Phosphorus-Mediated Local Charge Distribution of N-Configuration Adsorption Sites with Enhanced Zincophilicity and Hydrophilicity for High-Energy-Density Zn-Ion Hybrid Supercapacitors

Tailor-made carbonaceous-based cathodes with zincophilicity and hydrophilicity are highly desirable for Zn-ion storage applications, but it remains a great challenge to achieve both advantages in the synthesis. In this work, a template electrospinning strategy is developed to synthesize nitrogen and phosphorous co-doped hollow porous carbon nanofibers (N, P-HPCNFs), which deliver a high capacity of 230.7 mAh g(-1) at 0.2 A g(-1), superior rate capability of 131.0 mAh g(-1) at 20 A g(-1), and a maximum energy density of 196.10 Wh kg(-1) at the power density of 155.53 W kg(-1).
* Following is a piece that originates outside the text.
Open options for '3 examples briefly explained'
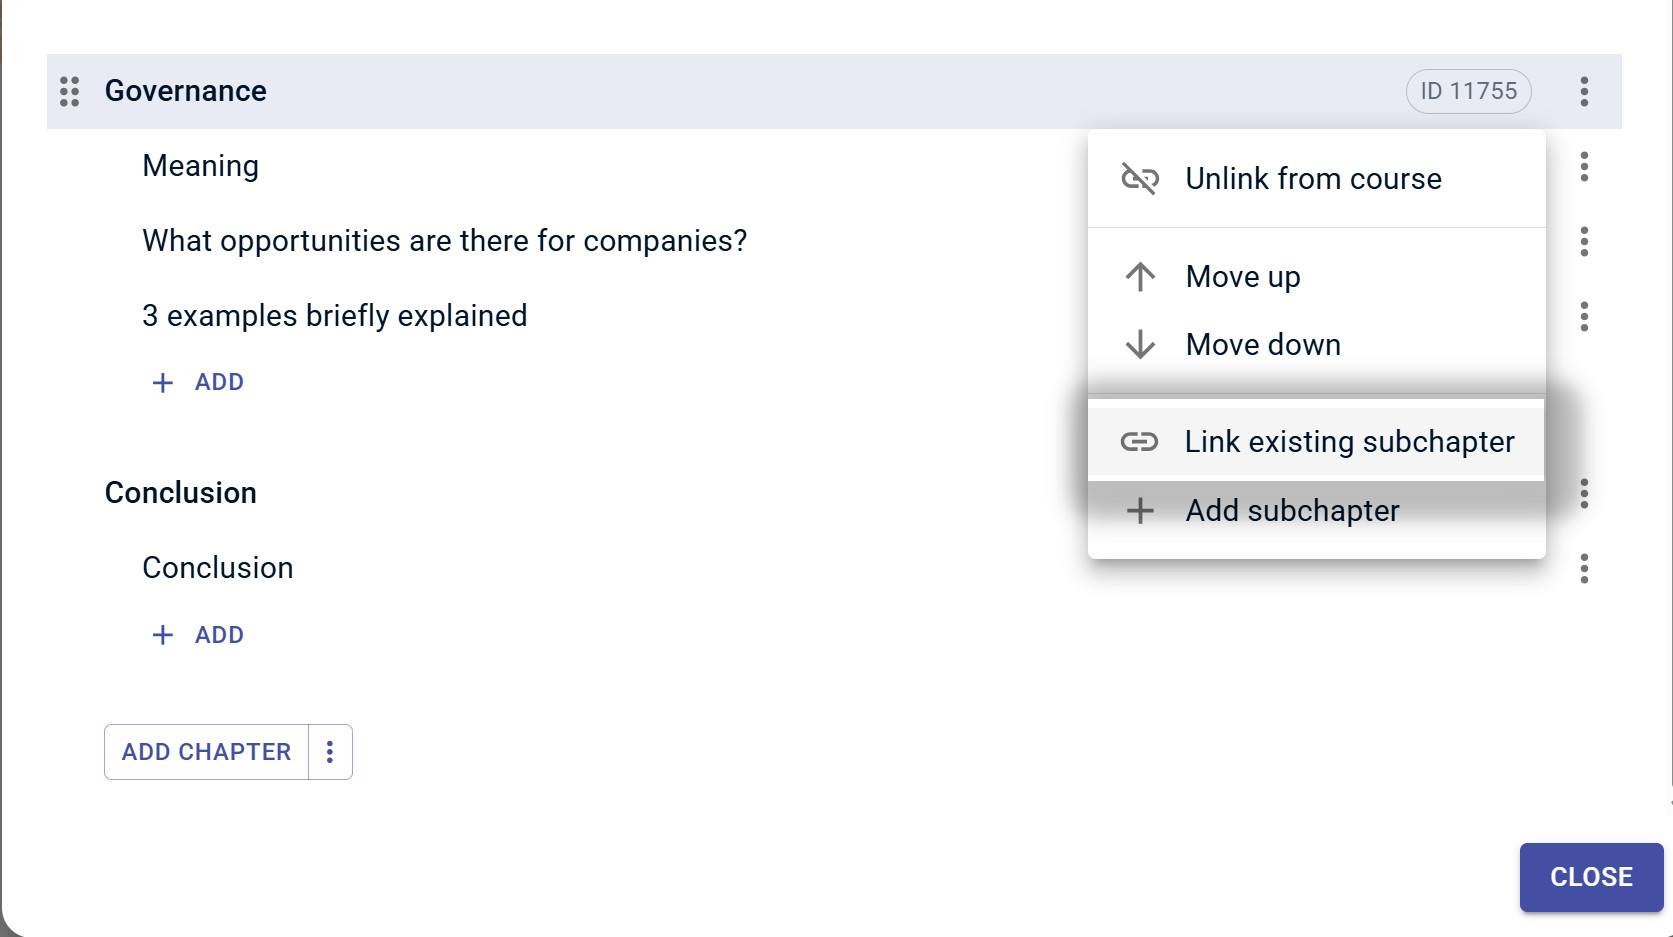This screenshot has width=1673, height=937. (1584, 316)
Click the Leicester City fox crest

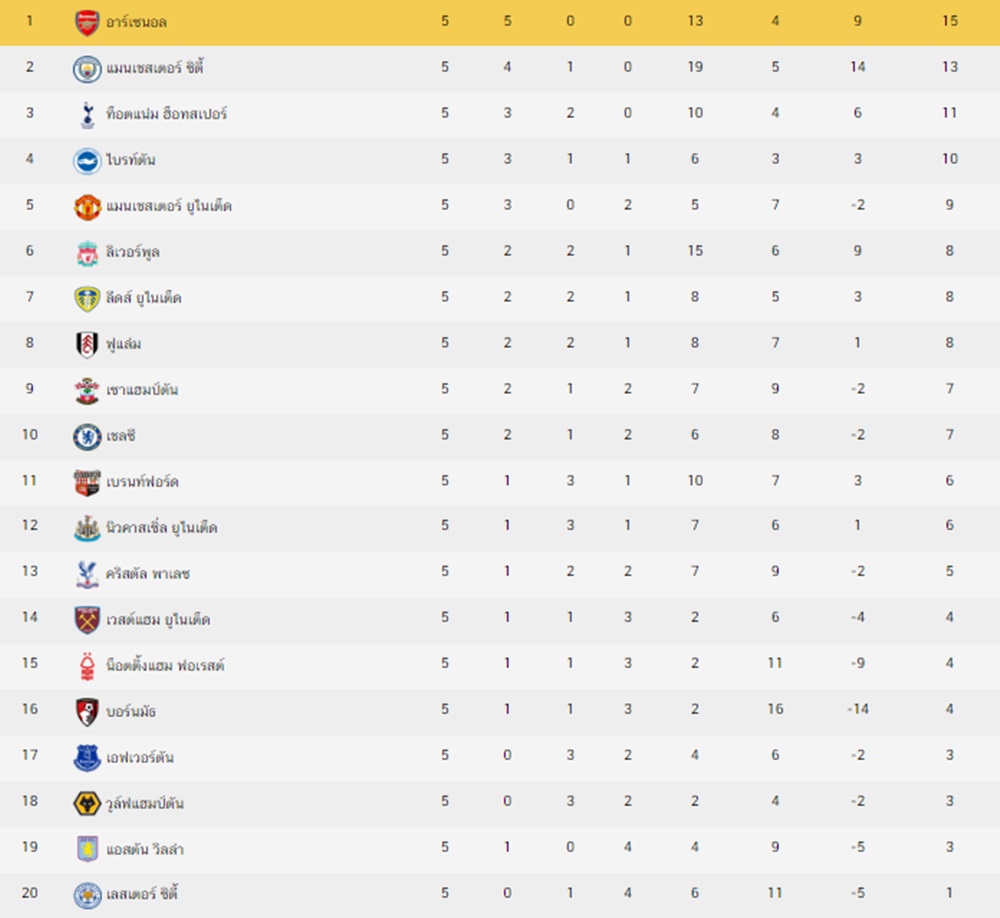tap(87, 895)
Density functional theory calculations (DFT) reveal that the introduced P dopants regulate the distribution of local charge density of carbon materials and therefore facilitate the adsorption of Zn ions due to the increased electronegativity of pyridinic-N. Ab initio molecular dynamics (AIMD) simulations indicate that the doped P species induce a series of polar sites and create a hydrophilic microenvironment, which decreases the impedance between the electrode and the electrolyte and therefore accelerates the reaction kinetics. The marriage of ex situ/in situ experimental analyses and theoretical simulations uncovers the origin of the enhanced zincophilicity and hydrophilicity of N, P-HPCNFs for energy storage, which accounts for the faster ion migration and electrochemical processes.

Automated summary

A new technique is developed to synthesize nitrogen and phosphorous co-doped hollow porous carbon nanofibers (N, P-HPCNFs) with zincophilicity and hydrophilicity for Zn-ion storage applications. These fibers exhibit high capacity, superior rate capability, and maximum energy density. Theoretical simulations show that the introduced P dopants regulate the distribution of local charge density and create a hydrophilic microenvironment, accelerating the reaction kinetics.